Markets Eye CPI as Strong NFP Boosts Dollar Outlook
EUR/USD trades below major moving averages after support break
The US Dollar posted substantial gains after the release of the Non-Farm Payrolls (NFP) report on Friday; the NFP showed that 172K new jobs were created last month, more than double the forecast of 85K. A strong labor market, coupled with concerns of rising inflation due to high oil prices, could trigger a shift towards a more hawkish stance of the Fed, and possibly higher interest rates.
The US – Iran peace talks are at a stalemate, and tensions flared up last week with multiple violent clashes reported. The Strait of Hormuz is still closed, which means that the oil price remains elevated and inflationary pressures grow.

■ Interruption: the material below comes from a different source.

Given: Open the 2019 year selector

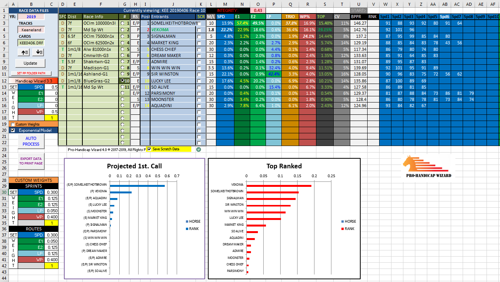Looking at the screenshot, I should click(30, 17).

As part of a deal, Tehran leaders have asked for a ceasefire between Israel and Lebanon – this would also be a condition for the reopening of the Strait.
This week, attention will turn to US inflation with the release of the CPI report, which will show the extent of the impact from higher oil prices.

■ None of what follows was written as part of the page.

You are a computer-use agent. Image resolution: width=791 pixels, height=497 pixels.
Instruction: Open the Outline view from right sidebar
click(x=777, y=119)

Economic Calendar Highlights
There are no major releases throughout the first two days of the week, but action will pick up on Wednesday, with the release of the US Consumer Price Index (CPI), scheduled at 12:30 pm GMT. The monthly Core CPI is expected to jump 0.5% from the previous 0.4%, but the headline CPI is expected to drop 0.3% from the previous 0.6%. Higher inflation eventually leads to a hawkish Fed (higher rates). According to the CME FedWatch tool, at the time of writing, there’s a 95.4% chance the Fed will maintain the rate unchanged at the June meeting.

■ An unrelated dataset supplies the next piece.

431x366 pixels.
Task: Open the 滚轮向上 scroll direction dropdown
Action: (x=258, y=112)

Traders’ attention will shift towards the euro on Thursday, as the European Central Bank (ECB) is expected to raise the interest rate from the current 2.15% to 2.40%. The release is scheduled for 12:15 pm GMT and will be followed at 12:45 pm GMT by the ECB press conference, where ECB President Christine Lagarde will discuss the interest rate decision and will probably provide clues on the ECB’s next moves.
The US Producer Price Index (PPI) will also be released on Thursday, at 12:30 pm GMT. The indicator has inflationary implications because a higher price charged by producers will eventually be passed on to the consumer.
Technical Outlook – EUR/USD
The dollar ended last week very strong, after a lot of back-and-forth on the support at 1.1600. Now this key support is clearly broken, and the pair is trading below all three moving averages (50-day, 100-day, and 200-day MAs).
The next probable destination is the support at 1.1400, where we will likely see a bounce higher. If/when the pair reaches the mentioned support, the RSI will probably become oversold, raising the probability of a bounce higher. A break of 1.1400 would mark the end of the long-term trading range between 1.1900 and 1.1400.